Bestrijder van de hoop

De mens als verstandig wezen dat na alle informatie te hebben verwerkt steeds de meest rationele beslissing neemt. Het is een idee dat aandoenlijk zou zijn, mocht heel ons neoliberaal economisch systeem er niet op gebaseerd zijn. Sommigen profiteren er gewetenloos van. Maar vooraleer we die poenscheppers aan onze riek rijgen, moeten we eerlijk zijn met onszelf, vind Roland Oberstein, de hoofdpersoon in ‘Huid en haar’, de ijzersterke nieuwe roman van Arnon Grunberg. Volgens hem is er niets waar mensen meer naar verlangen dan om bedrogen te worden, zowel in de economie als in de liefde.

Roland Oberstein is een typisch Grunberg-personage. Het is een man die psychisch niet helemaal in orde lijkt, omdat hij een rationaliteit tot in het absurde doortrekt. Oberstein is één van de veertig belangrijkste Adam Smith-deskundigen op deze wereld. Voor hem is de klassieke economie meer dan een theorie. Het is een manier van leven. Hij past ze dan ook consequent op alle vlakken toe, ook in de liefde. Relaties zijn voor hem kille overeenkomsten op de markt van de liefde. Als goede econoom legt hij niet al zijn eieren in één mand. Roland diversifieert en zo heeft hij als jonge gescheiden vader op een bepaald ogenblik een verhouding met drie verschillende vrouwen. Die verhoudingen worden geconsumeerd, maar uiteindelijk betaalt Roland de prijs van het vlees.

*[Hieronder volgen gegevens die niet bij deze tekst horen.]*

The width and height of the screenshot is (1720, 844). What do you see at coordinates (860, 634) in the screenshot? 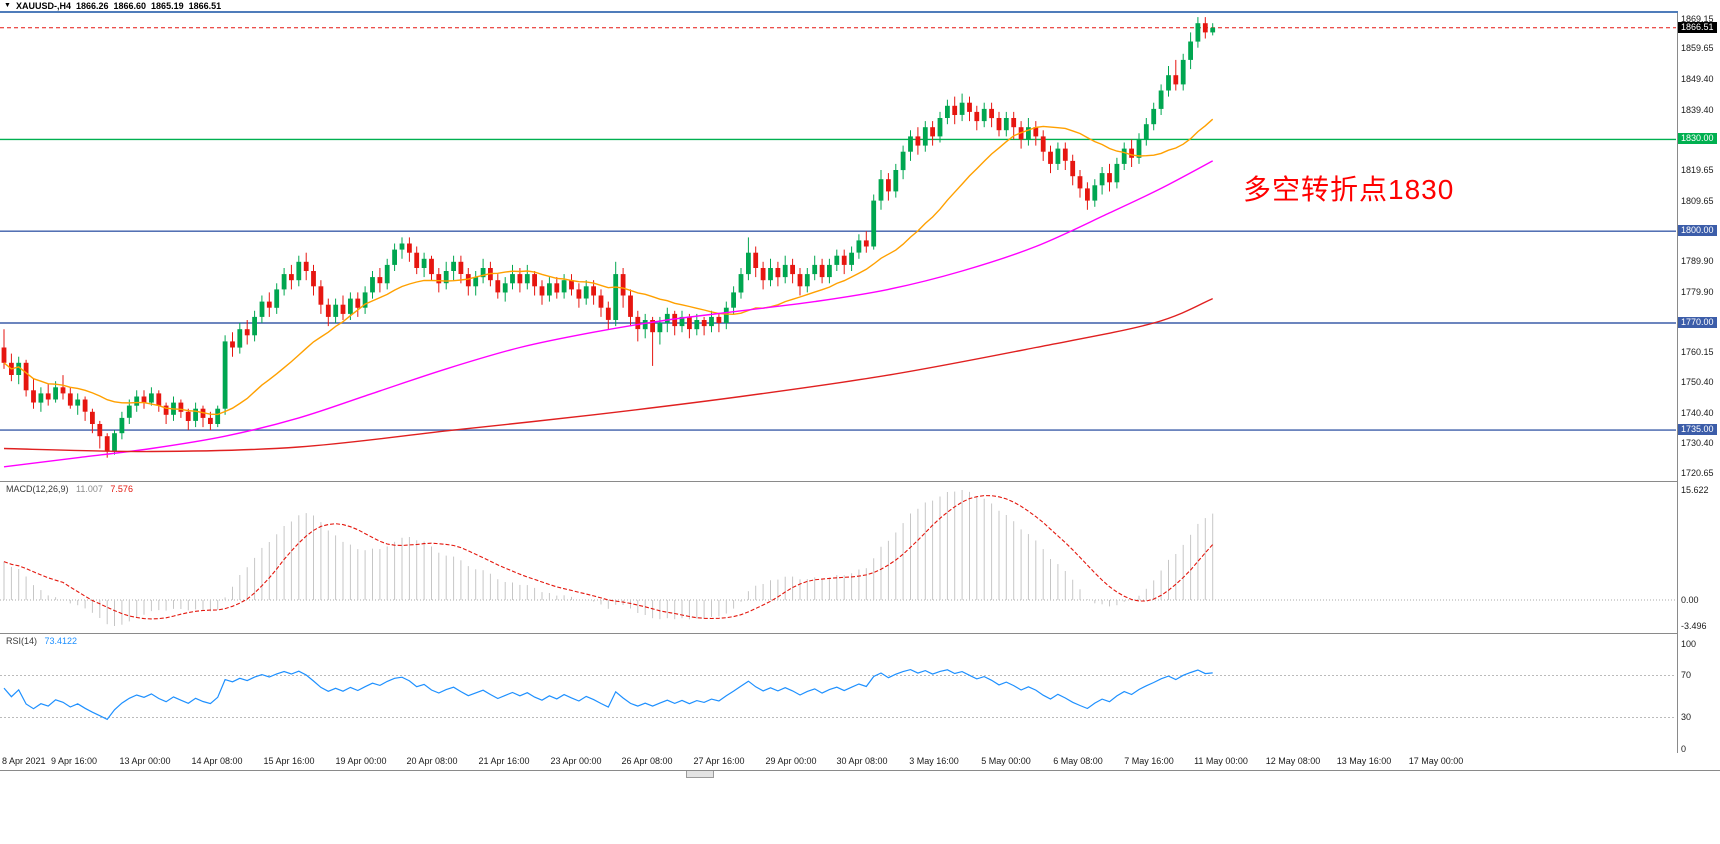
I see `rsi-panel-divider` at bounding box center [860, 634].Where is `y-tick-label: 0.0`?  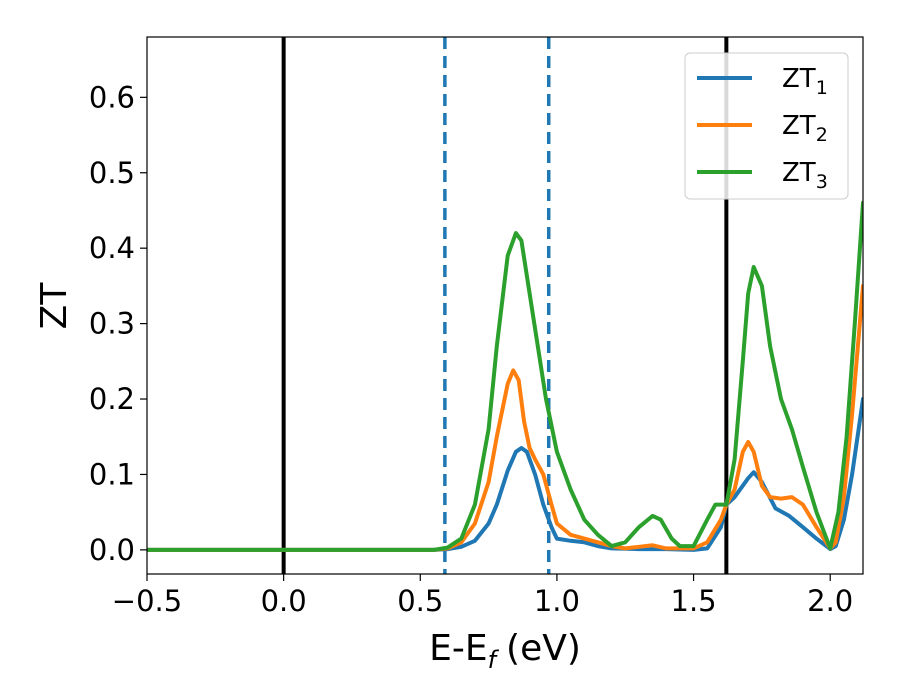 y-tick-label: 0.0 is located at coordinates (112, 550).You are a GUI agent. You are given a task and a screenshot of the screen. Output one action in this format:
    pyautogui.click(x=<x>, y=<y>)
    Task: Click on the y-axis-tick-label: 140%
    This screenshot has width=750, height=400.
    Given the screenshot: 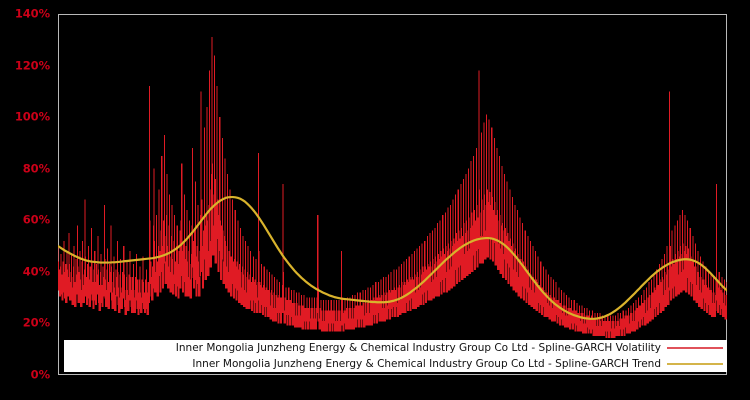 What is the action you would take?
    pyautogui.click(x=32, y=14)
    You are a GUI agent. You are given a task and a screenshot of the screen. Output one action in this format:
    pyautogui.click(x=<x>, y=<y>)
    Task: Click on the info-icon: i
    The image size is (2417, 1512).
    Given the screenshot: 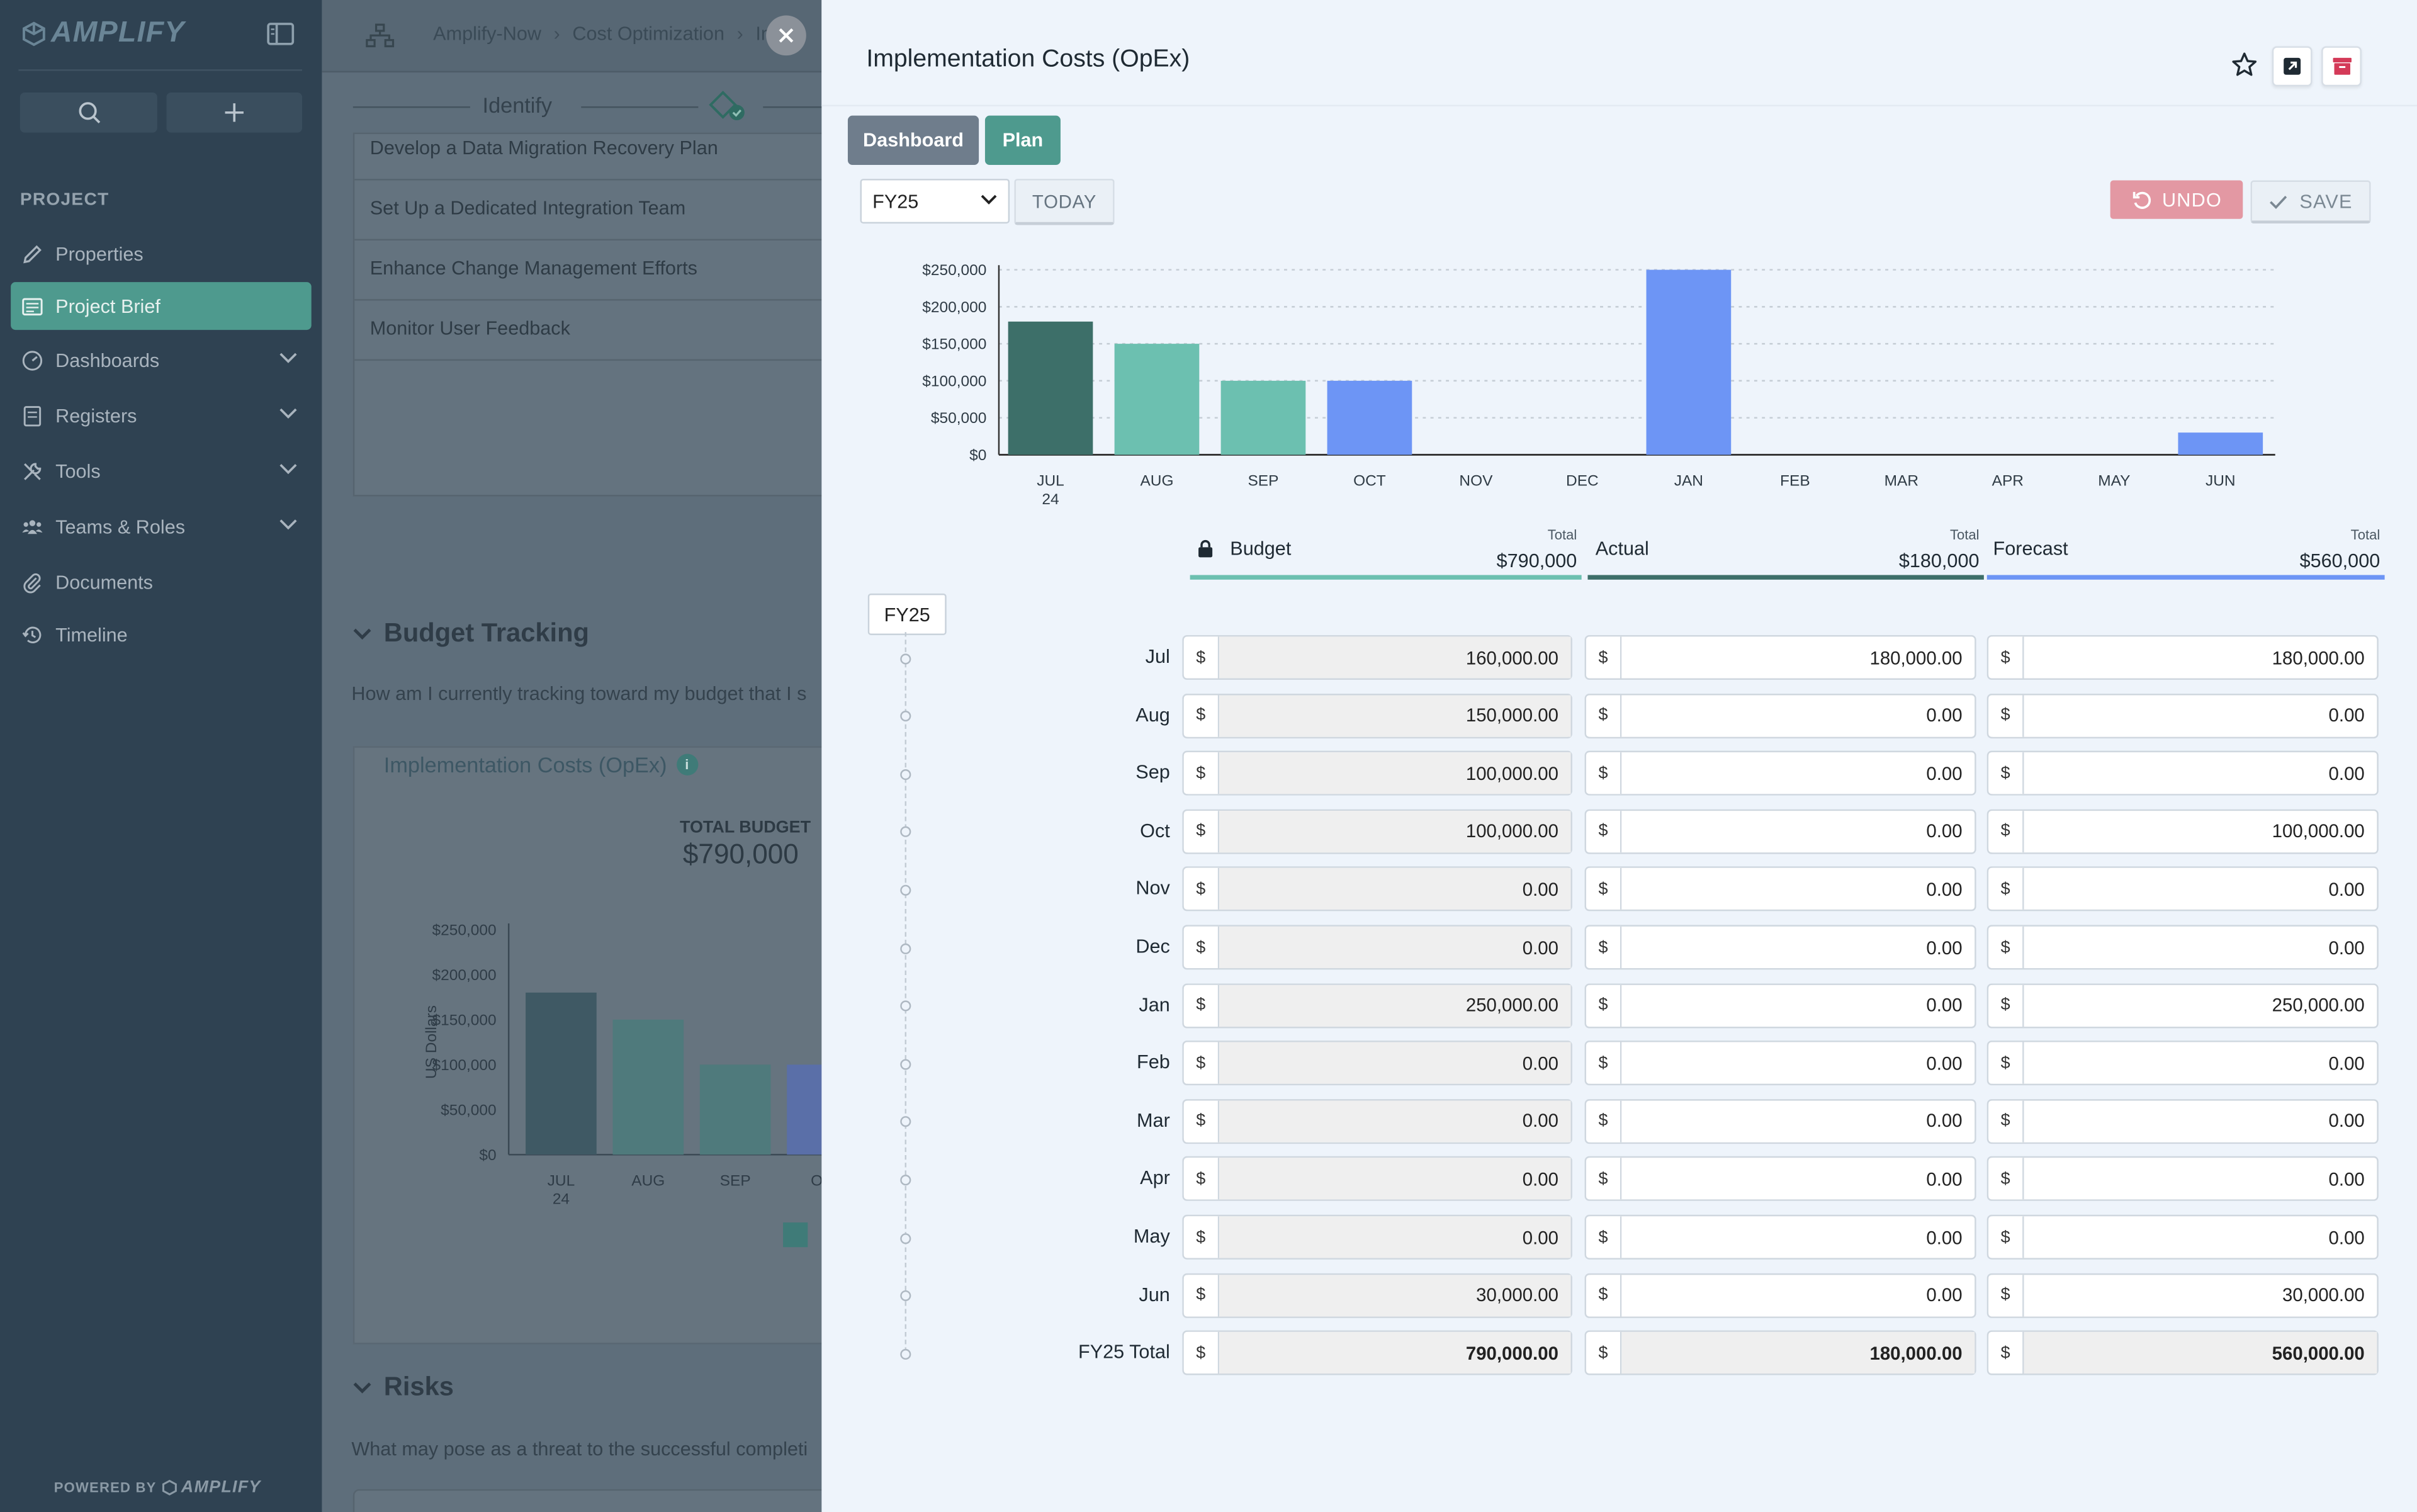 What is the action you would take?
    pyautogui.click(x=687, y=764)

In deze beschrijving lijkt Oberstein een koude berekende man, maar dat is hij niet. De professor economie komt er tegen alle vrouwen immers altijd eerlijk voor uit dat hij maar één liefde heeft, namelijk zijn werk. Bovendien is hij spectaculair onhandig als het op gevoelens aankomt. Wie de brievenbundel ‘Omdat ik u begeer’ gelezen heeft, merkt dat het hoofdpersonage uit ‘Huid en haar’ verdacht veel op de auteur van het boek lijkt. Grunberg geeft trouwens toe dat de katalysator om deze roman te schrijven een in Humo gepubliceerde brief was waarin hij zijn toenmalige vriendin haar overspel liet opbiechten.

‘Huid en haar’ is echter veel meer dan een autobiografische roman. Grunberg slaagt er wonderwel in om parallellen te trekken tussen de economie van het geld en de economie van de liefde. Oberstein is gespecialiseerd in de economische bubbels en die bubbels blijken bij nader inzien sterk op verliefdheid te lijken. Mensen investeren al hun middelen in een product omdat ze geloven dat ze er hun voordeel mee zullen doen. Maar ineens blijkt die assumptie op verkeerde informatie of zelf irrationaliteit gebaseerd te zijn. De bel spat uiteen en iedereen blijft met lege handen en geschonden vertrouwen achter. Volgens Oberstein is de bubbel geen aberratie, maar een onvermijdelijkheid. Zolang er mensen zijn zullen er bubbels zijn. Als wetenschapper is het dan ook zijn taak om de hoop te bestrijden.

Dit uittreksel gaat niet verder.